Chevy Chase resident recalls Israeli raid on flotilla
Edward Peck on ship bound for Gaza that was boarded by troops
In 1979, Edward Peck was the U.S. Department of State's chief of mission in Baghdad when Americans were taken hostage in Iran. More than three decades later, the Chevy Chase Village resident finds himself in the center of another Middle East controversy.
The former ambassador, who has lived in the Village since 1980, was on one of the ships in a reported aid flotilla bound for Gaza when it was boarded by troops from the Israel Defense Forces early Monday in international waters. He said there was relatively little violence on his ship, however several people who were part of the flotilla were killed, including an American student, according to news reports.
"There must be 140 messages from people who wanted to talk to me," said Peck, 81, in an interview at his home Thursday morning.
His wife, Ann was swamped helping to manage his interviews with media outlets, and he said he was still calling embassies and organizations to get his personal possessions back from Israel. He was taken off his boat, the Sfendoni, and was detained by the Israeli government for a bit more than a day before being deported on a flight to Newark, N.J. He arrived home Tuesday with just the clothes he was wearing and his hat.
A Foreign Service Officer for the State Department for 32 years who also runs a consulting firm, Foreign Services International, Peck boarded the Sfendoni in Greece at the invitation of an American group supporting Palestinians. After decades of diplomatic work and trips bringing visitors to the Middle East, Peck said he wanted to join the flotilla bringing aid to Gaza because he wanted to bring items, such as medicine and water purifiers, to the area.
"I was also interested in participating in a peaceful effort to conduct a humanitarian effort, while perhaps at the same time, easing or breaking the blockade," said Peck, referring to Israel's blockade of Gaza, located between Egypt and Israel.
Peck was willing to sacrifice comfort to participate in the mission. During the five to six days he was on the ship, he cleaned himself with wet wipes, and had only the deck or a chair to sleep on. There was some anticipation among those on board that they could encounter the Israeli military, but the ship did not have procedures in place to deal with such an encounter, such using a bullhorn or flares, Peck said.

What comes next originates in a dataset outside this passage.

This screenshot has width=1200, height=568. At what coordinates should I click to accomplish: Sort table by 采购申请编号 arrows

He was dozing in a chair when five Israeli commandos in masks armed with submachine guns entered his room, he said.
Peck was not injured. He saw several "walking wounded" among people on the ship, and saw one man thrown to the deck and beaten.

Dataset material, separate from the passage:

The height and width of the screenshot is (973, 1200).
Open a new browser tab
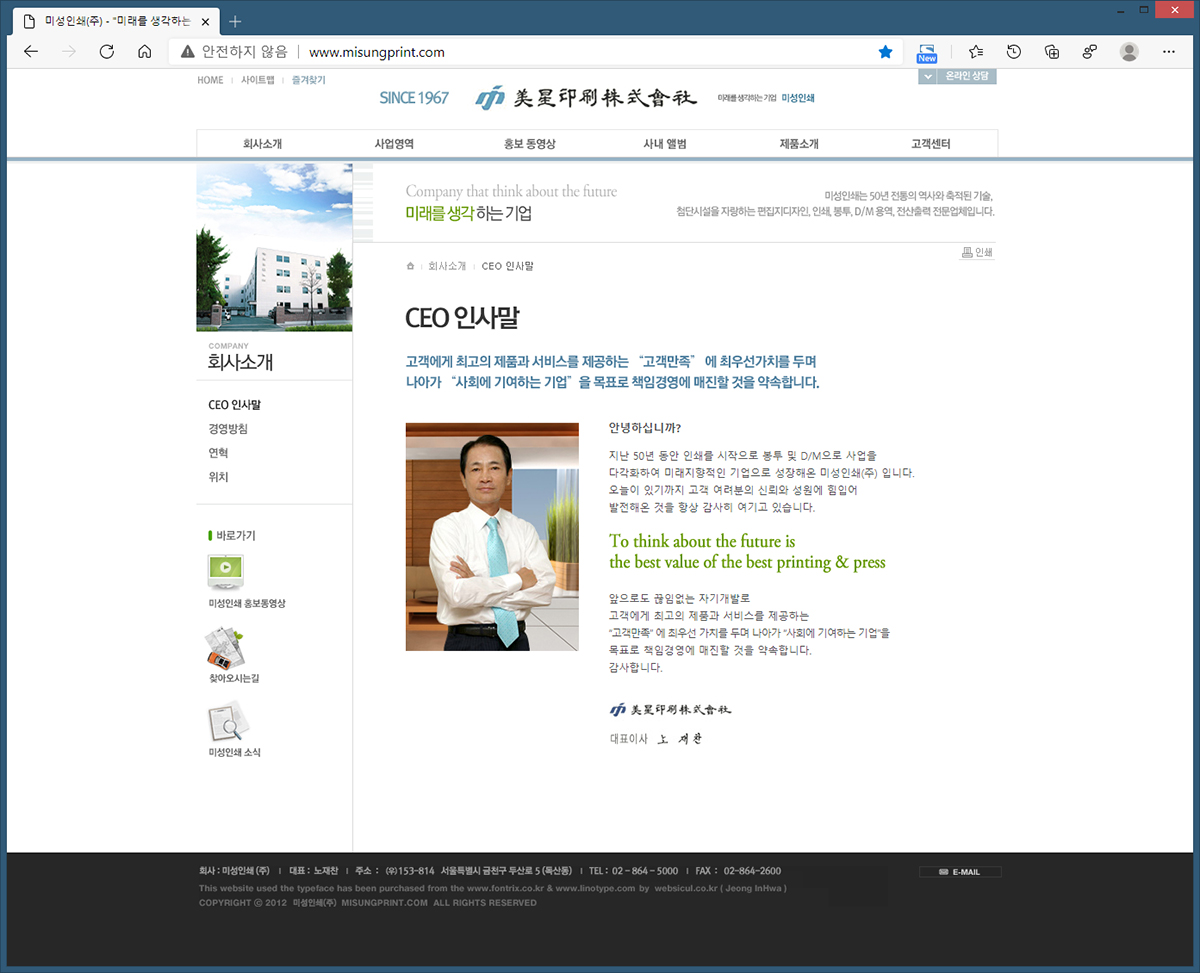tap(235, 21)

"They're soldiers. They're commandos. They play rough," Peck said.
His cell phone was taken during the raid, and as of Thursday it had not been returned. He was kept under guard in one of the rooms on the ship, even when going to the bathroom, until the ships were escorted to an Israeli port and he was detained.
"I was hopeful that this would be a break, a start in a new approach," Peck said of the Gaza flotilla.